# My template project



## Junior (Nov 22, 2005)

Hi guys. I'm new here so please bear with me.

I am building my second poker table right now. The first, I made all my cuts using my Jigsaw (which was a pain in the butt, and made very ugly cuts). This time I am building a template, using my new Porter Cable router, out of MDF that will be placed over a sheet of plywood allowing me to place my router in the grooves of the template and make accurate and consistent cuts. 

Here is my problem. I will be cutting the actual poker table using a 1/4" upcut spiral bit, therefore, I need to cut the template with something slightly larger. I can't find anything "slightly" larger. I can find larger, but I don't want the slots to be too big. And, once I find that slightly larger bit, I also need a bushing guide that will go over my 1/4" upcut bit and the outside of the bushing should press against the inner edge of the slots in the template. 

I can't find either of these!???? I'm not sure what to do. Where do you guys buy your bits from? Is there a such thing as a 5/16" upcut spiral and a bushing with an inner diameter of 1/4" and outer of 5/16"?

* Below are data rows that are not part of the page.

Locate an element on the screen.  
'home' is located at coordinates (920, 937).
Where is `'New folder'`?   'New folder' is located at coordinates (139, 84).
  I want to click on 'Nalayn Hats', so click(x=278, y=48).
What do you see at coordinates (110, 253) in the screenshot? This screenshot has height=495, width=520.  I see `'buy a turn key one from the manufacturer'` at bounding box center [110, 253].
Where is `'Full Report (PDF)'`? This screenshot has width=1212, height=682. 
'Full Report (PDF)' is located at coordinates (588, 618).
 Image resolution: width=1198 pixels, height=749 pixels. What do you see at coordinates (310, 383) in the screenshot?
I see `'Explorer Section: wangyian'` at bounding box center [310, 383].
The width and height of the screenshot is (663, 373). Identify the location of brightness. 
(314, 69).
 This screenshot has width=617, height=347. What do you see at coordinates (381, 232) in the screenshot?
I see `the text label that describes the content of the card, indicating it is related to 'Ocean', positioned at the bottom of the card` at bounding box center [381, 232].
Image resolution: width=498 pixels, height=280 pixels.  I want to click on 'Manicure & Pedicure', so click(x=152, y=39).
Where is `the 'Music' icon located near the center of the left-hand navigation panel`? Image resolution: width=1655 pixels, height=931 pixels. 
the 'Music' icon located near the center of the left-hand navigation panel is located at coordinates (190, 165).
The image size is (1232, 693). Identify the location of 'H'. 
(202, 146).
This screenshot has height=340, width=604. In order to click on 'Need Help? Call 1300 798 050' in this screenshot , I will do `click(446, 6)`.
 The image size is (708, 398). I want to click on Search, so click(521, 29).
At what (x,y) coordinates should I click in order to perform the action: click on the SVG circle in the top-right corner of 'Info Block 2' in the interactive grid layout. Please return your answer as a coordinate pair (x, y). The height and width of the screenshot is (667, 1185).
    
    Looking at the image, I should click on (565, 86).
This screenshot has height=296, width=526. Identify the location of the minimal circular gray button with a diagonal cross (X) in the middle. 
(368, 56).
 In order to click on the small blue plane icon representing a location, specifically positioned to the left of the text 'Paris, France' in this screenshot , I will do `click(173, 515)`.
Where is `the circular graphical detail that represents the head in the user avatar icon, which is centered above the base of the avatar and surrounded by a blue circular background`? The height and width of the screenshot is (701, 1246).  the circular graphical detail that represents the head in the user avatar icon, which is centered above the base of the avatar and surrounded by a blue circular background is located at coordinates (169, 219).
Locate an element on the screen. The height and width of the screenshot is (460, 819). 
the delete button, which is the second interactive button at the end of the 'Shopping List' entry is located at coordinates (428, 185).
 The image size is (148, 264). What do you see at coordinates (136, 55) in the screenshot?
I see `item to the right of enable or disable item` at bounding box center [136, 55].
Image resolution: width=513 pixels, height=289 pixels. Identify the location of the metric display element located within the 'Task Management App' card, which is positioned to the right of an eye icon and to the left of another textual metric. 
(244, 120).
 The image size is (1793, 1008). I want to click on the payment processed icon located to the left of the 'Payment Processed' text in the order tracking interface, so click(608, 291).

I've tried searching the web and couldn't find anything. I was hoping someone here with a bit more experience could point me in the right direction. 

Thanks in advance for your responses.


----------



## rh111 (Mar 24, 2005)

Just a few places that come to mind.
www.holbren.com
www.mlcswoodworking.com
www.rockler.com
www.whitesiderouterbits.com

Those are just a couple of sites to look at that come to mind. I have experience with a couple of those companies and never had any problems. It's a place to start and go from there.


----------